Hi, I would like to use just the beginnig part of resnet, so I did the thing below:

feature_map_extractor = torch.hub.load('pytorch/vision:v0.10.0', 'resnet50', pretrained=True)
feature_map_extractor.layer1 = nn.Sequential()
feature_map_extractor.layer2 = nn.Sequential()
feature_map_extractor.layer3 = nn.Sequential()
feature_map_extractor.layer4 = nn.Sequential()
feature_map_extractor.fc = nn.Sequential()
feature_map_extractor.avgpool = nn.Sequential()
feature_map_extractor.maxpool = nn.Sequential()

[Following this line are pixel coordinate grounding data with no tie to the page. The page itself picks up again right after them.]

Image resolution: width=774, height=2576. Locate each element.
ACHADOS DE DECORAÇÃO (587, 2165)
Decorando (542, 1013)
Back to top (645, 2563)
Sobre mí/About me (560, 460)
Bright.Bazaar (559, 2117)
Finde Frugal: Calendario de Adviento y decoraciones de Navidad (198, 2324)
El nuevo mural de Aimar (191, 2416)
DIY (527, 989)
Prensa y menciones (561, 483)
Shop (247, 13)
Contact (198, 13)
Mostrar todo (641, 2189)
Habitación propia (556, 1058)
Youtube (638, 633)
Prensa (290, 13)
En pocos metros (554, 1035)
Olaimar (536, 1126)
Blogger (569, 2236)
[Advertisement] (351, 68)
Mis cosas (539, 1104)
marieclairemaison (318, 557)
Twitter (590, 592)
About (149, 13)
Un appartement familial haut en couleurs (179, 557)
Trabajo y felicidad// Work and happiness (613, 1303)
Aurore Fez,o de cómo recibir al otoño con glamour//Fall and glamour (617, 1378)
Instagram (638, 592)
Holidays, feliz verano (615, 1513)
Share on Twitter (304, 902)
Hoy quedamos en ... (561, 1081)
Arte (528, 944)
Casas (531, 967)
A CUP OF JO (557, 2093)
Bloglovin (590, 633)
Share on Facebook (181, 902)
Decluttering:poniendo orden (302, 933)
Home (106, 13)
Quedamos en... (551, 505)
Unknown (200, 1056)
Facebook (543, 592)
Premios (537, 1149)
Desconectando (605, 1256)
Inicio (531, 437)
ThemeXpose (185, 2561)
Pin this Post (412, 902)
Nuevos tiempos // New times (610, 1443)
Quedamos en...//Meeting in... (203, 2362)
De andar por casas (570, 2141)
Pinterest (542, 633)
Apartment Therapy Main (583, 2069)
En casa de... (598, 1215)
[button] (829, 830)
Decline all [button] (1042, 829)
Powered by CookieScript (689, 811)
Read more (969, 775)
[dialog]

and the model is like this as I expected:
(conv1): Conv2d(3, 64, kernel_size=(7, 7), stride=(2, 2), padding=(3, 3), bias=False)
(bn1): BatchNorm2d(64, eps=1e-05, momentum=0.1, affine=True, track_running_stats=True)
(relu): ReLU(inplace=True)
(maxpool): Sequential()
(layer1): Sequential()
(layer2): Sequential()
(layer3): Sequential()
(layer4): Sequential()
(avgpool): Sequential()
(fc): Sequential()

and I would like to get the things that has a shape like square cause my image has square shape and resnet applies conv2d. But I got the shape below:

image = torch.randn((1,3,256,256))
a = feature_map_extractor(image)

torch.Size([1, 1048576])

Why is that ?

The final layer is a FC layer, which outputs [M, N], where M is the batch size (1 in your case) and N, which is the total number of neurons in the final FC layer.

ResNet does not JUST apply Conv2D. It also applies several layers afterwards, including the final FC layer. when you do a = feature_map_extractor(image), it is the final FC layer which determines the final output shape.

@Karthik_Ganesan But I define it as nn.Sequential(), so I must be bypass it. And as we see the output of the model architecture it is just Sequential() layer so it should do nothing.

I did

feature_map_extractor = nn.Sequential(feature_map_extractor.conv1,feature_map_extractor.bn1,feature_map_extractor.relu)

and works fine. I think resnet50 implementation has F.flatten or something like that. So I could not remove it.

Yes, models typically have a flatten or view function before the first FC layer. To take a look at all the layers and the shapes of their inputs and outputs, you can use something like Torch Summary.